De là à dire que les Australiens de 1930 racontaient un peu n'importe quoi il y a un petit pas que je franchis allègrement (après tout nous sommes en période de fête, non ?), alors imaginez un peu les Australiens de 1896, ceux-là mêmes dont Jo Nova reprend les informations, et vous aurez une bonne idée du sérieux avec lequel on peut prendre ce qu'elle nous raconte comme histoires.

Météo France avait d'ailleurs réagi suite aux fake news propagées en juillet :
On parle de températures élevées jusqu'à 50°C le 28 août 1930 dans des coupures de presse. À cette date, Météo-France disposait de données fiables et mesurées dans de bonnes conditions. Ce jour-là, la température la plus élevée mesurée par nos stations est de 37°C au Cap Ferret. A Lyon, on a atteint 32,8°C. Des températures nettement au-dessus des normales, qui restent toutefois très loin des 50°C annoncés.
Mais Météo France n'est pas le seul organisme public ayant un peu plus de crédibilité sur le sujet qu'une jolie blogueuse appointée par les charbonniers de son pays, le BOM (Australian Bureau of Meteorology) livre des informations sérieuses remontant à 1910 seulement, soit 14 ans après la canicule « exceptionnelle » de 1896, car avant 1910 les données n'étaient tout simplement...pas fiables !
The dataset employs the peer-reviewed and published data analysis techniques and takes advantage of 100 years of digitised observational data to provide a daily record of Australian temperatures since 1910.

> Contenu des données

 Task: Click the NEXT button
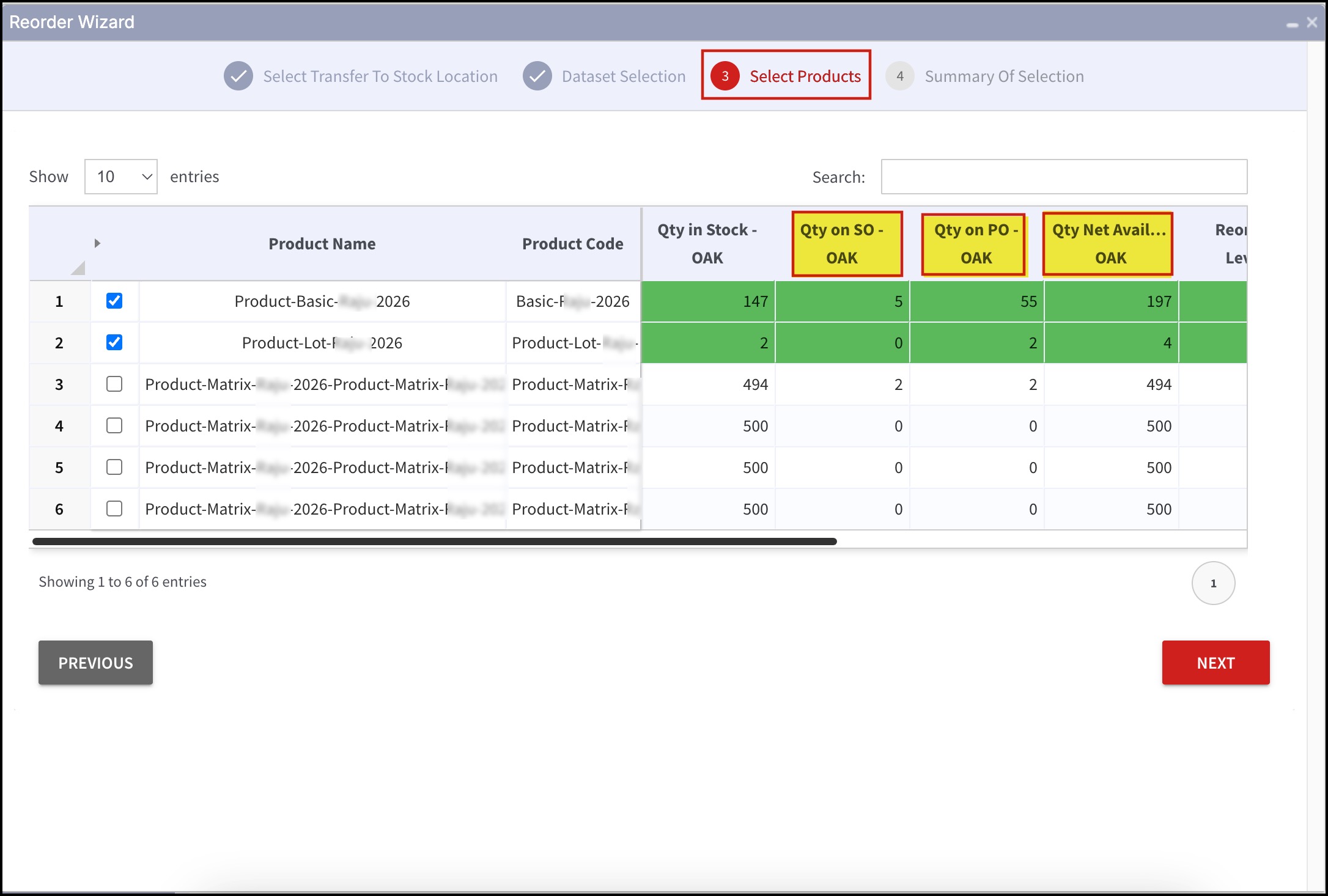pos(1215,663)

> Tâches à réaliser
**A.** Quelles températures en degrés Celsius l'extrait sur les canicules de 1896 et 1930 cite-t-il ? Donnez chaque valeur une seule fois.
**B.** Reprenez l'extrait sur les canicules de 1896 et 1930 là où il s'arrête et poursuivez-le.

> Résultats attendus
**A.** 50°C, 37°C, 32,8°C

**B.**
L'ensemble de données utilise des techniques d'analyse de données révisées par des pairs et publiées et tire profit de 100 ans de données d'observation numérisées pour fournir un enregistrement quotidien des températures australiennes depuis 1910.
The data is comparable through time, making adjustments for historic changes in observing practices and observing locations, which enable climates researchers to better understand long-term changes in monthly and seasonal climate, as well as changes in day-to-day weather, such as the frequency of heat and cold extremes.
Les données sont comparables dans le temps, en faisant des ajustements pour les changements historiques dans les pratiques d'observation et les lieux d'observation, ce qui permet aux chercheurs en climatologie de mieux comprendre les changements à long terme du climat mensuel et saisonnier, ainsi que les changements dans les conditions météorologiques quotidiennes, comme la fréquence des extrêmes de chaleur et de froid.
Importantly, each of the datasets described […], including ACORN-SAT version 2, show a consistent picture of warming temperatures for Australia over the past 110 years, with most of the warming occurring since the middle of the 20th century, and good agreement between the datasets over that period.
Il est important de noter que chacun des ensembles de données décrits [...], y compris la version 2 d'ACORN-SAT, donne une image cohérente du réchauffement des températures en Australie au cours des 110 dernières années, la plus grande partie du réchauffement ayant eu lieu depuis le milieu du 20e siècle, et que les ensembles de données concordent bien pour cette période.
Le site du BOM fournit la courbe des températures pour l'Australie depuis 1910 :
Anomalies de la température moyenne annuelle pour l'Australie (rouge) avec une moyenne sur 10 ans (gris clair). Les écarts sont par rapport à la moyenne de 1961-1990. (source bom.gov)

En regardant ce graphique il est difficile de s'imaginer qu'en 1896 il ait pu y avoir une canicule plus importante que celles que nous connaissons depuis quelques années dans ce pays, en effet l'importance d'une vague de chaleur est quand même un peu corrélée à la température moyenne au cours de l'année, or avec plus d'un degré de différence (sur la moyenne calculée sur 10 ans) on voit mal comment cela se pourrait.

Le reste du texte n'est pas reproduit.